BEGIN SELECTED TEXT
A fortnight of Boston summer by Maggie L. '12
+1 for using the word "fortnight" outside of an SAT or literature class
It’s funny how one month can entirely change your perspective on life. As I write this, it is one month to the day since I took my 7.05 (biochemistry) final. This was my only test of finals week, so I spent every waking moment reviewing enzymatic pathways and taking practice exams until it got to the point that, by reading the first sentence of a practice problem, I would know the answer because I had done that question several times already. So when people say the dust settles after finals week, they’re really not kidding. I found myself waking up on May 19 with no plans for the day. Better yet, I had two weeks of days like this before helping at the hooding ceremony for MIT doctorate students and shipping out of Boston.
There’s a list of “101 things to do before you graduate” that every MIT student receives in Orientation, and mine is a little more than halfway done. Considering the fact that I’m already Â¾ of the way done with MIT in general, I knew I had to get cracking on this list.
The Prudential Center peeks over the Back Bay Fens, where Boston citizens can maintain their own gardens
Behind me is the bustle of Kenmore Square and Fenway Park, home to the Red Sox. In front of me is more of the Back Bay Fens, part of Boston’s beautiful Emerald Necklace.
On another errand, I walked out of an office and saw Hanover Street, the “Broadway” of Boston’s Italian North End neighborhood.
Off of Hanover, the streets are really narrow and there is brick everywhere. Say hello to the Boston Harbor, which is connected to the Charles River!
And if you go to the North End, you must go to Mike’s Pastry
And if you go to Mike’s Pastry, you must get a cannoli
And if you get a cannoli, you must find a nearby park to enjoy it in when there’s perfect weather.
It was Memorial Day weekend, so the Boston Commons were celebrating with full force!
I had time to grab lunch at the Clover food truck…
…before heading off to the Haymarket farmer’s market to get really cheap, really amazing produce. I got an entire box of bananas for a buck, and made something like three different banana breads that weekend.
Also on Memorial Day weekend, the Boston Museum of Fine Art opens its doors to the public for free (although MIT students can get in for free any day with a student ID). Looks like a lot of people are excited to see some art!
But where is everyone?
Oh that’s right, the Chihuly exhibit is in town. These photos don’t do the exhibit justice because my camera just couldn’t handle the low lighting, but they give you an idea of the complexity and allure of the blown glass artwork.
As a Californian, “summer” means “beach trips,” so a group of friends and I went to Singing Beach by Manchester-by-the-Sea (yes, that is actually the name of the town), which was easily accessible by the commuter rail, a train system that connects to “the T” subways. The sand made this crazy noise when you dragged your feet over it. It was singing (sort of)!
END SELECTED TEXT
BEGIN PROVIDED MATERIAL
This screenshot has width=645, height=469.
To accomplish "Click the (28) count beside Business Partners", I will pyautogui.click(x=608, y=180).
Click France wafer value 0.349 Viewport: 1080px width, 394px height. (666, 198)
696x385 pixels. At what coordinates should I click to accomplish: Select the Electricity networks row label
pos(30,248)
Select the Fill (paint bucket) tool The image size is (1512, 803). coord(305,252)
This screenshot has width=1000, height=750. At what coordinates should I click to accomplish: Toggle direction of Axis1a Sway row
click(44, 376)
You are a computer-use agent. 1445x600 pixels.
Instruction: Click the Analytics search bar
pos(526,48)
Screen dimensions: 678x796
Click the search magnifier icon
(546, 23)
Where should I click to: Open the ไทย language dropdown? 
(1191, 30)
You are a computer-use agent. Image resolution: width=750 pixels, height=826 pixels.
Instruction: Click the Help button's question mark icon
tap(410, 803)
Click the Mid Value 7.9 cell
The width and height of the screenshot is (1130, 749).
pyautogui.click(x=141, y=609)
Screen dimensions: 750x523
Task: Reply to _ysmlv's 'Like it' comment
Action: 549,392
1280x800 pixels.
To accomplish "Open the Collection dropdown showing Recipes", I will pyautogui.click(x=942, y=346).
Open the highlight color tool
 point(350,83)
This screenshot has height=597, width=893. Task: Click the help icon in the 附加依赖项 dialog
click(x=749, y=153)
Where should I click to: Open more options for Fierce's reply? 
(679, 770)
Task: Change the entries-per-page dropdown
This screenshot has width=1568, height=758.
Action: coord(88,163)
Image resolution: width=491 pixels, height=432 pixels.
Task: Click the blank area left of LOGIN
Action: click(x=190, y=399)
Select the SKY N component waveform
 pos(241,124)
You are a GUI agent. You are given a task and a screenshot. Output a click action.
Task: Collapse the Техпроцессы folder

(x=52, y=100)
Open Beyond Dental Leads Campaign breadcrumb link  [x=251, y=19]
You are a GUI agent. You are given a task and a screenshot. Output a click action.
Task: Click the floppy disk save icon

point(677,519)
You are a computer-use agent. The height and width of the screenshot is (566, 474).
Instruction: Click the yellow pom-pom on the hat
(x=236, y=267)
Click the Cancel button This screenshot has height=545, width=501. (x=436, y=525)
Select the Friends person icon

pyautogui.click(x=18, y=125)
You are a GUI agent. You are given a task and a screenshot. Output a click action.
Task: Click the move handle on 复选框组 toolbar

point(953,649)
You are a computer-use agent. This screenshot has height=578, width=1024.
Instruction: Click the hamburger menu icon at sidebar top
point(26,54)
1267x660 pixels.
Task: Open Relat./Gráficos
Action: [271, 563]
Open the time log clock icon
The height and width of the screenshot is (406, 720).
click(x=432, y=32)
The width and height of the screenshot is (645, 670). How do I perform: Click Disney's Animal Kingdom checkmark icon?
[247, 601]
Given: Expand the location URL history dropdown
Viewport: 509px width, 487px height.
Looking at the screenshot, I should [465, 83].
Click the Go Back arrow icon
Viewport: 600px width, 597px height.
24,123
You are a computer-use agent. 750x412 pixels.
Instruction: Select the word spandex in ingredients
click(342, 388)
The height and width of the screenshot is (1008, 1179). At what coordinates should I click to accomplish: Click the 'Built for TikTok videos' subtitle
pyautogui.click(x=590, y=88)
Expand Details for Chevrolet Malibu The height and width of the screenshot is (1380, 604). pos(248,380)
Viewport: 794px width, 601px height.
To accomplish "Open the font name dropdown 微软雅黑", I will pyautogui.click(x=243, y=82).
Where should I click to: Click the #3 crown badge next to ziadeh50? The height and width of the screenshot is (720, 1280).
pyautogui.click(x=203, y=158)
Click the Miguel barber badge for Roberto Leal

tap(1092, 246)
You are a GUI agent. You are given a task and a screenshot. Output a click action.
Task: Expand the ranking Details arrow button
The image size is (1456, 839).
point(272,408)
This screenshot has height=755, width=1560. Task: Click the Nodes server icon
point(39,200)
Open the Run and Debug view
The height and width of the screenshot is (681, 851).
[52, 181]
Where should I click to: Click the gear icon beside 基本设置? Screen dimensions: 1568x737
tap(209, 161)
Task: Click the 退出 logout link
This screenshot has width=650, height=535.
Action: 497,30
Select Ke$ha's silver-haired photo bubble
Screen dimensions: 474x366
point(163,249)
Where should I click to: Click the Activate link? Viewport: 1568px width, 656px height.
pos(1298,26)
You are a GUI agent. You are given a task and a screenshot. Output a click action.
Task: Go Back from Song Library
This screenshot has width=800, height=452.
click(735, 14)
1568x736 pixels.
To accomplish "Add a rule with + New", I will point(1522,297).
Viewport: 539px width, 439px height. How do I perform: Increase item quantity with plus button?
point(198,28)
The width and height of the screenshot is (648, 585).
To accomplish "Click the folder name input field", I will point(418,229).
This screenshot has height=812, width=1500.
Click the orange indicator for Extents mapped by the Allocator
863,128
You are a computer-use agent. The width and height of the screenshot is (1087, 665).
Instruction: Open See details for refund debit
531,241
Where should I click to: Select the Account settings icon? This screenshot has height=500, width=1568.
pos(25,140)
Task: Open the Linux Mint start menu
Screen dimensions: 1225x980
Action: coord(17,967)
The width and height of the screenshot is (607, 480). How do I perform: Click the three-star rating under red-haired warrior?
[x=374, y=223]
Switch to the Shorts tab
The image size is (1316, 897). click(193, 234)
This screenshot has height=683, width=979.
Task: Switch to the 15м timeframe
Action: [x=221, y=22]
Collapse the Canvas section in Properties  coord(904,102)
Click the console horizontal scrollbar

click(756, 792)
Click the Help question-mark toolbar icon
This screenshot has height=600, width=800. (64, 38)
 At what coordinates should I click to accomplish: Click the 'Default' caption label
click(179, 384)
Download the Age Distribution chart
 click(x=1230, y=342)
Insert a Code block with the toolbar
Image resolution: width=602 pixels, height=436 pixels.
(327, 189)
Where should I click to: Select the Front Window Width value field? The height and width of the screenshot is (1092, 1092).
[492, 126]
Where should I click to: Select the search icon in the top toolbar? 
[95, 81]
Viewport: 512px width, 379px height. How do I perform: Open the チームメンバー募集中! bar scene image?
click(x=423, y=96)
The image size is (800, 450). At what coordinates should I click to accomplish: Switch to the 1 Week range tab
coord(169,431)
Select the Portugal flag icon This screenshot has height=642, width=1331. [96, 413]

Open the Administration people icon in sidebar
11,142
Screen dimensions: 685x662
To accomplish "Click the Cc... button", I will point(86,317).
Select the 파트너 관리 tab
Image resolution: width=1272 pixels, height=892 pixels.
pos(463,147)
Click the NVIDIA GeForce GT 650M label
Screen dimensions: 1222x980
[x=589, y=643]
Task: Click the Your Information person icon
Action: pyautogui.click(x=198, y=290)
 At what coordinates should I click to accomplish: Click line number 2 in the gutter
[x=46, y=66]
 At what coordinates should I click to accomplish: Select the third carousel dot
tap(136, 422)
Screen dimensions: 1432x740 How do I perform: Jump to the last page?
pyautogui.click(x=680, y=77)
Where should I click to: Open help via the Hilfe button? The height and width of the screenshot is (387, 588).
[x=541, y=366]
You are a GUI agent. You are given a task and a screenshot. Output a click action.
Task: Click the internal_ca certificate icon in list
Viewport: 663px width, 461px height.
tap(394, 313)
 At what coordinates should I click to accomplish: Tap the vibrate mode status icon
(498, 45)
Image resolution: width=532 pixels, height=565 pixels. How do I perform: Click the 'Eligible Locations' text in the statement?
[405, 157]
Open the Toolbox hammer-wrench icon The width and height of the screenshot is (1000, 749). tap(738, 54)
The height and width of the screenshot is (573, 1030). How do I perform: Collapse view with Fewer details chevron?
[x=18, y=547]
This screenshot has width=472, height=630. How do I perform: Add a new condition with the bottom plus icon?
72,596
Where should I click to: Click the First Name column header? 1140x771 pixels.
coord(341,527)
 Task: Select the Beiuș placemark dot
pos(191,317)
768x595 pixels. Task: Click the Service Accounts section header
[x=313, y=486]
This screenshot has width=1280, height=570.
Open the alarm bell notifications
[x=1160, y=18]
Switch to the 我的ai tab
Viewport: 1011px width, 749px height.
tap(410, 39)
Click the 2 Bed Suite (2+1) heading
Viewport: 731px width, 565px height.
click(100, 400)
END PROVIDED MATERIAL
§ PARTS OF THE EXERCISE
• a. Repeat the Boston summer post from "Also on Memorial" up to and including "singing (sort of)!".
• b. In the Boston summer post, what did the writer get for a buck at the Haymarket farmer's market?
• c. Write the next part of the Boston summer post, picking up after its last sentence.
The records have nothing to do with the Boston summer post.

§ ANSWERS TO THE EXERCISES
• a.
Also on Memorial Day weekend, the Boston Museum of Fine Art opens its doors to the public for free (although MIT students can get in for free any day with a student ID). Looks like a lot of people are excited to see some art!
But where is everyone?
Oh that’s right, the Chihuly exhibit is in town. These photos don’t do the exhibit justice because my camera just couldn’t handle the low lighting, but they give you an idea of the complexity and allure of the blown glass artwork.
As a Californian, “summer” means “beach trips,” so a group of friends and I went to Singing Beach by Manchester-by-the-Sea (yes, that is actually the name of the town), which was easily accessible by the commuter rail, a train system that connects to “the T” subways. The sand made this crazy noise when you dragged your feet over it. It was singing (sort of)!

• b. An entire box of bananas.

• c.
But it’s not like I spent all my free time going to museums, eating delicious cannolis, and jumping in the Atlantic Ocean. There was work to be done! I went to a meeting for the IAB, the Industry Advisory Board for the GEL Program and got to see Bernie Gordon, the program’s founder! The IAB gets together about quarterly to talk about how the program is doing and what its future may hold. The room is filled with MIT professors, industry engineers, and GEL staff, so to be in the presence of all this engineering power was a real treat! Student input is regarded highly by this board, and my fellow GELs and I were there to give feedback from a student perspective.
photos by Bruce Mendelsohn
Finally, the whole reason I got to stay on campus for so long after finals was the hooding ceremony. You’re all probably familiar with Commencement, where undergrad and graduate students alike receive their diplomas in Killian Court. The hooding ceremony, however, is when the doctorate students receive their hoods, the colorful garments that they wear over their gowns to identify their school and degree (red means PhD, or doctorate of philosophy; yellow means ScD, or doctorate of science).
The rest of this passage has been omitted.